## Input material

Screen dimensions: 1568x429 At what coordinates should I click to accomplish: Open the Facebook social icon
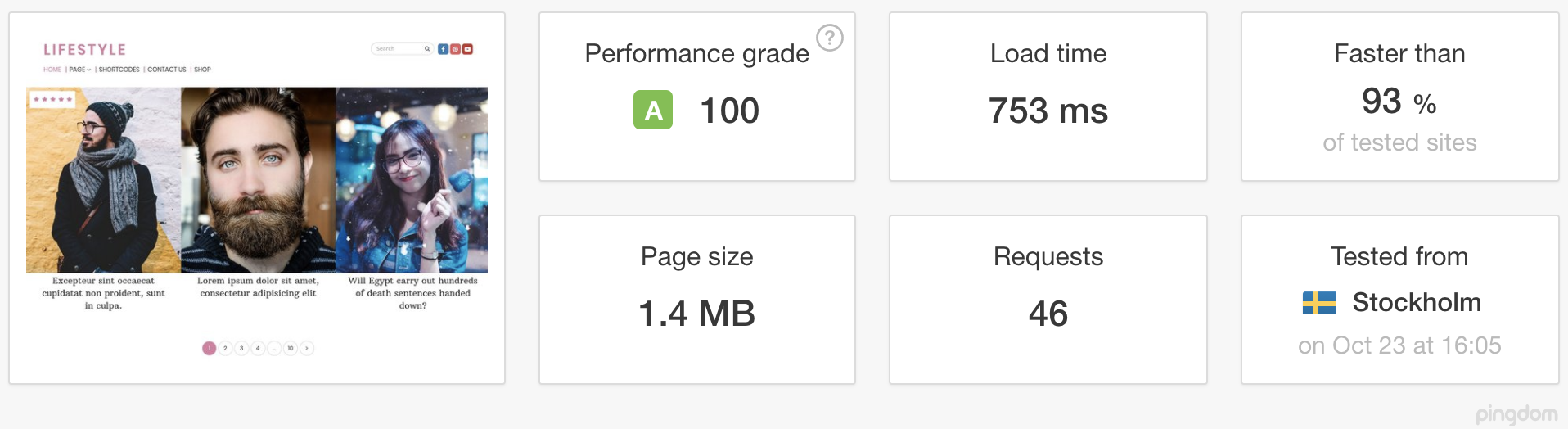coord(443,49)
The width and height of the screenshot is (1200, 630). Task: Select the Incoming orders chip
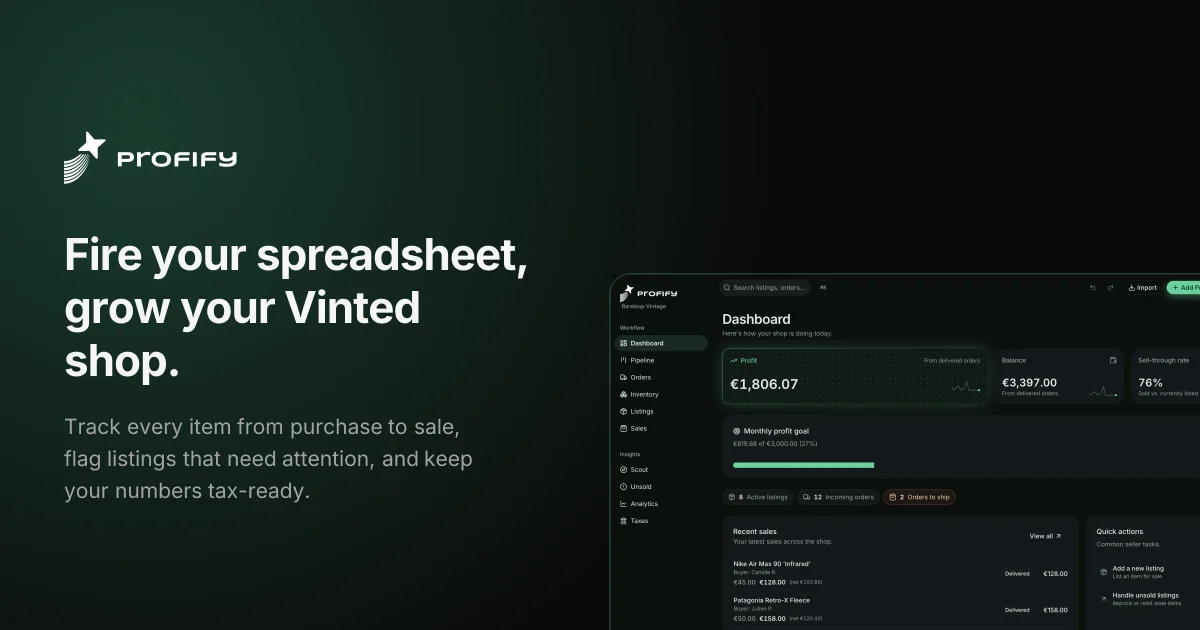838,497
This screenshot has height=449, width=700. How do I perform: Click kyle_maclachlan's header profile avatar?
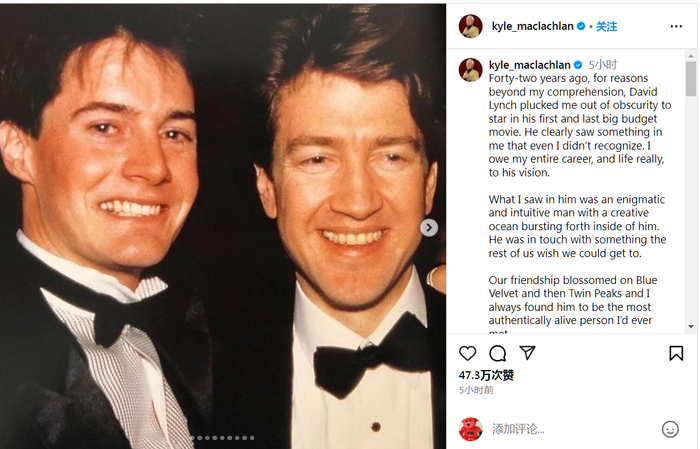(x=470, y=26)

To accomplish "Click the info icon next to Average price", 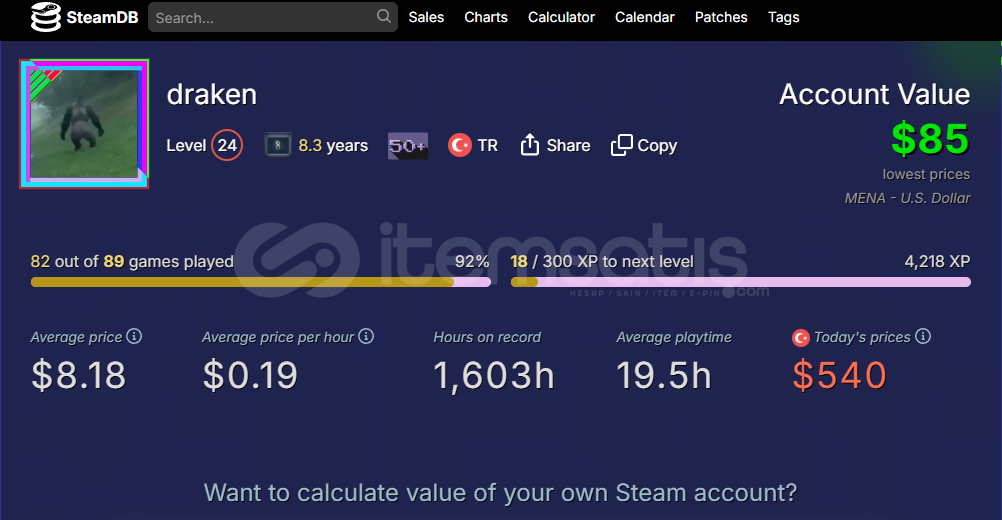I will point(134,337).
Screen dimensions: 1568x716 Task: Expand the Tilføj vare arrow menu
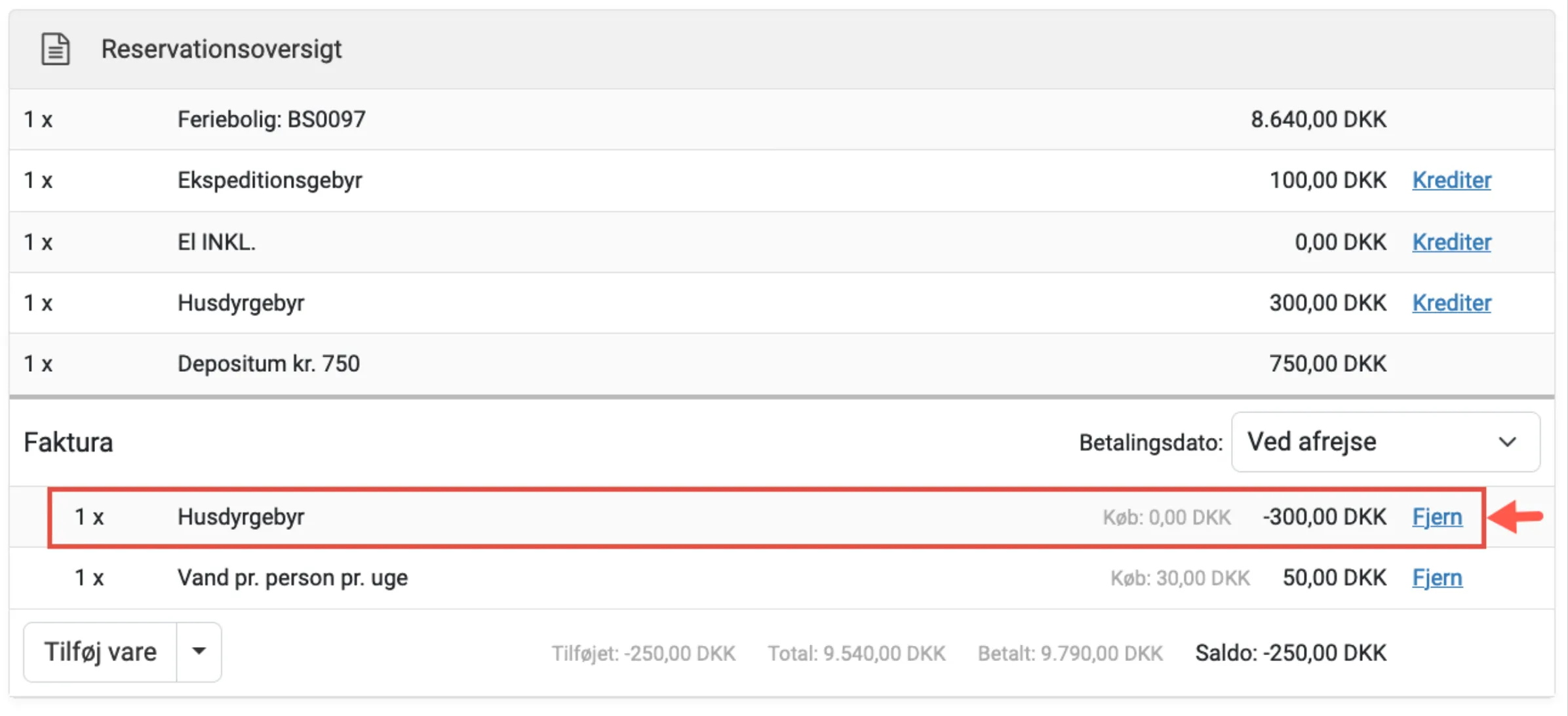pyautogui.click(x=199, y=652)
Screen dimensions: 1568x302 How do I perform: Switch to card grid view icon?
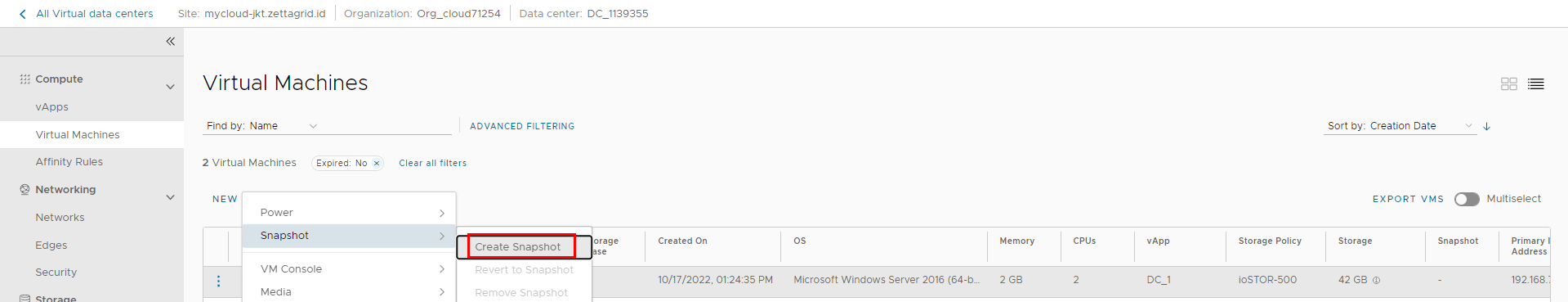[1508, 83]
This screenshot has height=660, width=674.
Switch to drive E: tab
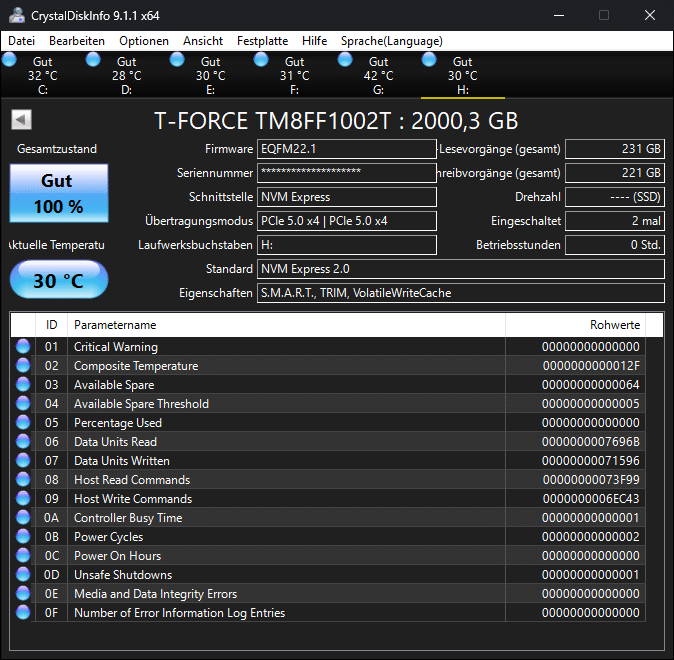point(210,76)
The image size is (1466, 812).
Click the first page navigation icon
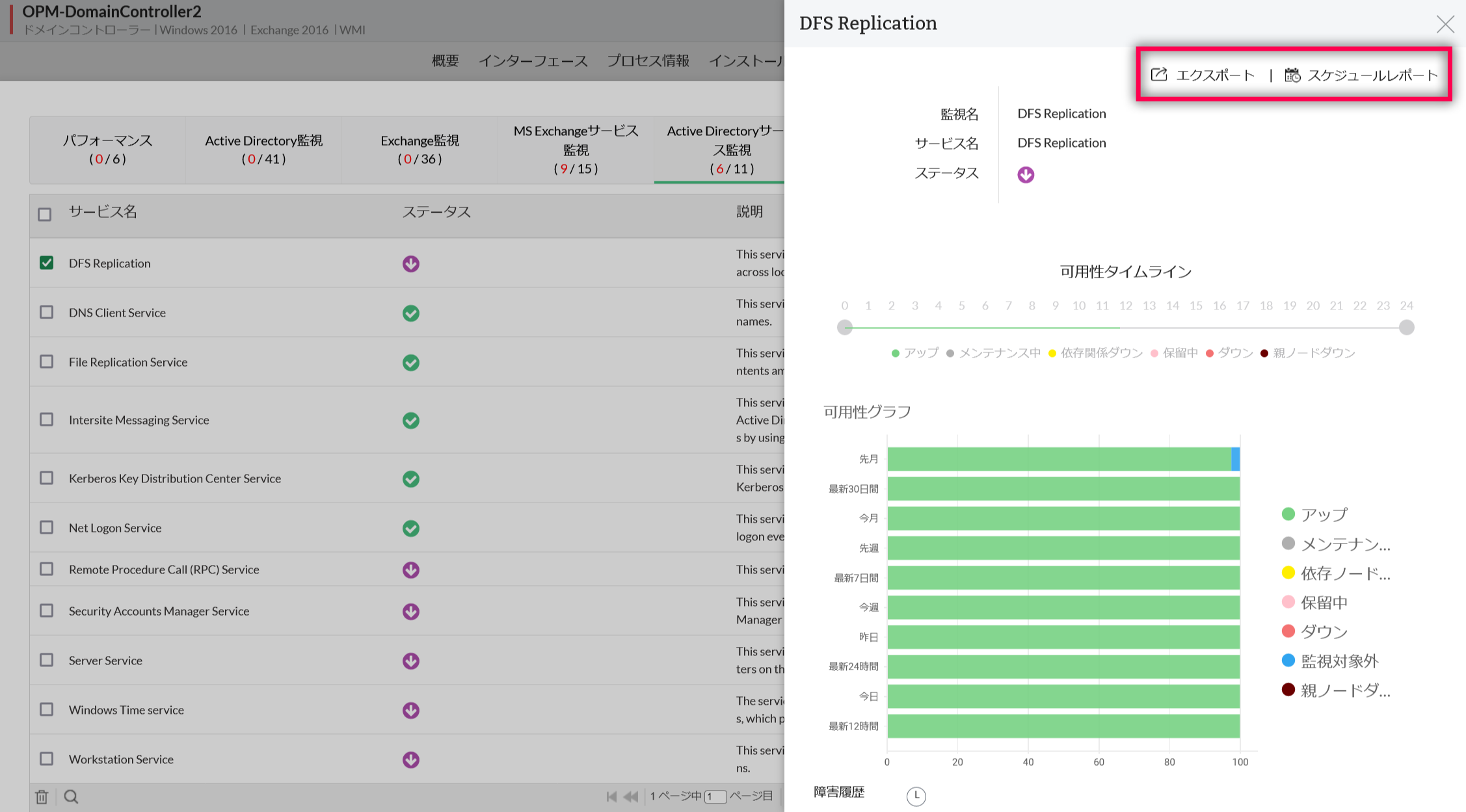(611, 796)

## Your task
Copy out the rows word for word, starting at the line that contains "Screen dimensions: 1568x302" and ending with the last row, both included. Leave the pictures out.

## Response to this exercise
Screen dimensions: 1568x302 How do I perform: Switch to card grid view icon?
[1508, 83]
This screenshot has height=660, width=674.
Switch to drive E: tab
point(210,76)
The image size is (1466, 812).
Click the first page navigation icon
(611, 796)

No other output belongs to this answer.